Saved entries
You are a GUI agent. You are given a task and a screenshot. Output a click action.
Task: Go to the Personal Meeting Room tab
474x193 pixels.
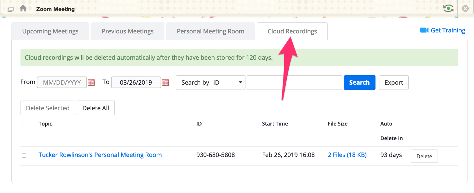tap(210, 31)
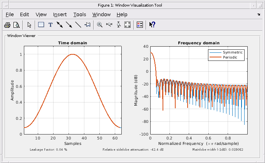
Task: Select the Insert Rectangle tool
Action: tap(41, 25)
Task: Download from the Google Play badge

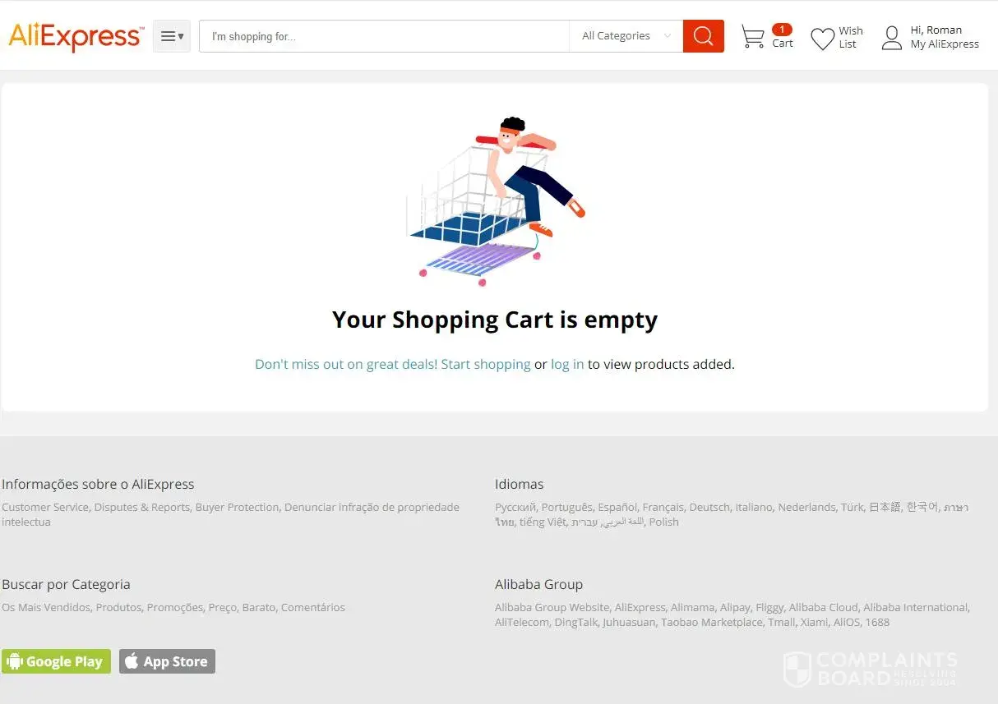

• What to produce: From the line with "474x193 pixels." through the final line of the records above, return each line exactly and nothing else. Pictures are to be skipped.

• Expected output:
474x193 pixels.
tap(210, 31)
Task: Select the Insert Rectangle tool
Action: tap(41, 25)
Task: Download from the Google Play badge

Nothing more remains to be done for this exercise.